11. As far as Mareva injunctions are concerned, it is trite that P must show that (a) there is a good arguable case on the substantive claim, (b) there are assets within the jurisdiction, (c) there is a real risk of dissipation of assets which would render the plaintiff’s judgment of no effect, and (d) the balance of convenience is in favour of the grant of an injunction: Zhang Yan §17.

Serious issue to be tried – proprietary injunction

12. D2 resists P’s proprietary claim on the basis that it was a bona fide purchaser for value without notice of the Sum, and that in any event, the Sum has been dissipated and is no longer traceable. I will deal with each argument in turn.
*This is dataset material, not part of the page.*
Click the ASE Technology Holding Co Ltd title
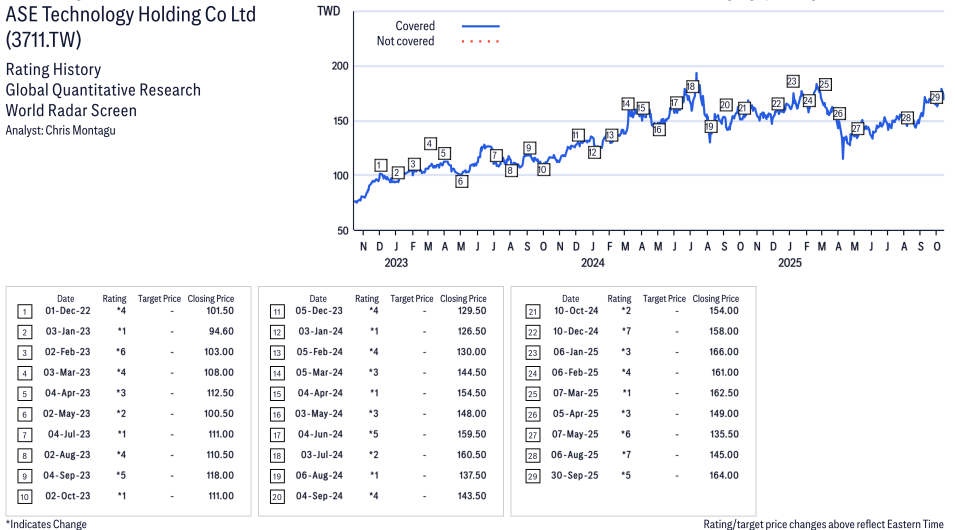 [x=130, y=15]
13. I bear in mind that P need only show its claim is not “frivolous or vexatious” in demonstrating a serious issue to be tried, and that D2 has a heavy burden of showing that there is no serious issue to be tried, since to succeed it will have to show that the claim ought to be struck out: Pacific Rainbow International Inc v Shenzhen Wolverine Tech Ltd HCA3023/2016 (unrep, 2 May 2017) at §39.
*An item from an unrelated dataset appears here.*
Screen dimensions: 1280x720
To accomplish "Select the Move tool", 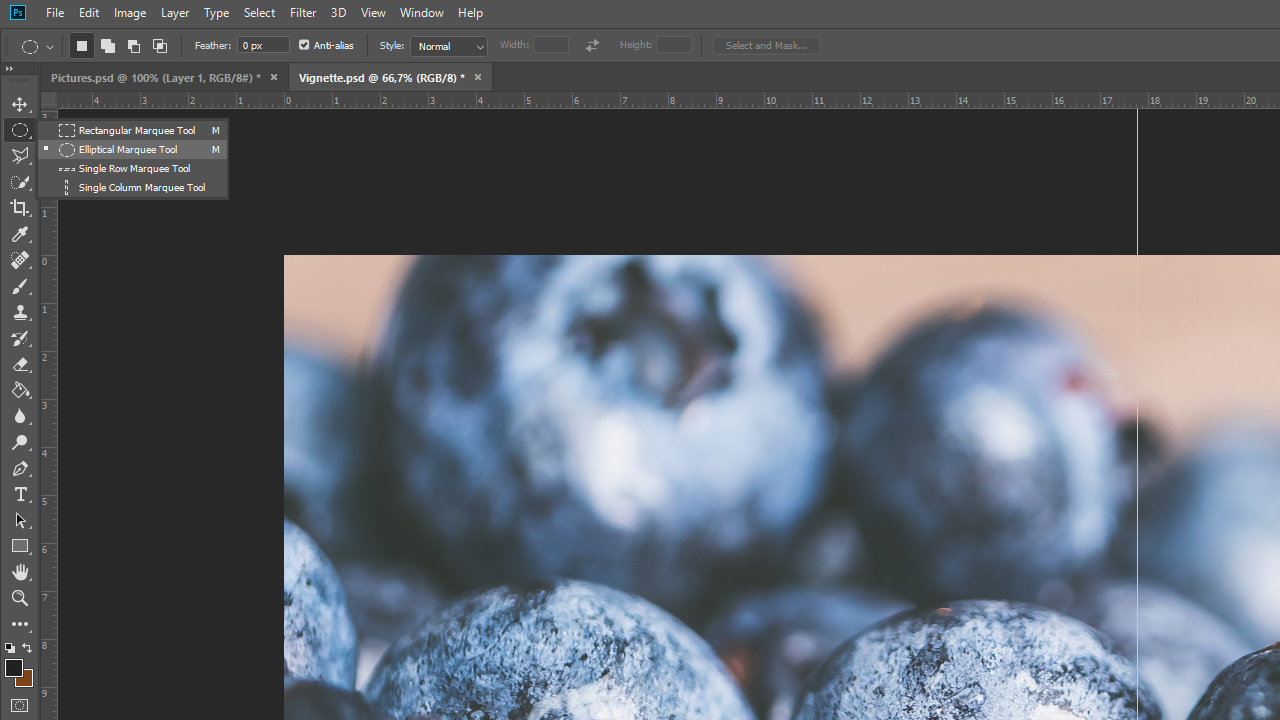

14. Of course, I am also mindful that the Court cannot resolve difficult questions of law or conflicts of evidence at this stage on the basis of affidavit evidence, but that in determining whether there is a serious issue to be tried, the Court is entitled to have regard to the strength of the parties’ competing factual claims based on the totality of the evidence: Zimmer Sweden AB v KPN Hong Kong Limited HCA2264/2013 (unrep, 2 May 2014) at §86.
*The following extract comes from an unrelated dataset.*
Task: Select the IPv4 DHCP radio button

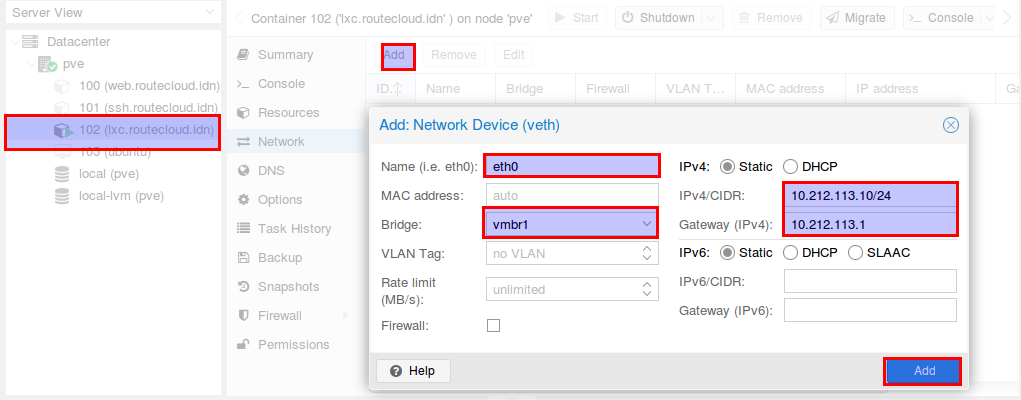Action: tap(790, 167)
15. Mr Chiu, who appeared on behalf of D2, submitted that D2 received the Sum pursuant to well-documented Meat Orders, in its ordinary course of trading. It acted at all times in good faith and gave consideration for the receipt of the Sum (in the form of the frozen beef shank). Furthermore, D2 did not at any time have actual knowledge of the Fraudulent Scheme, and in light of its longstanding trading practice of receiving payments from Mainland Chinese clients via third parties, there was nothing in the...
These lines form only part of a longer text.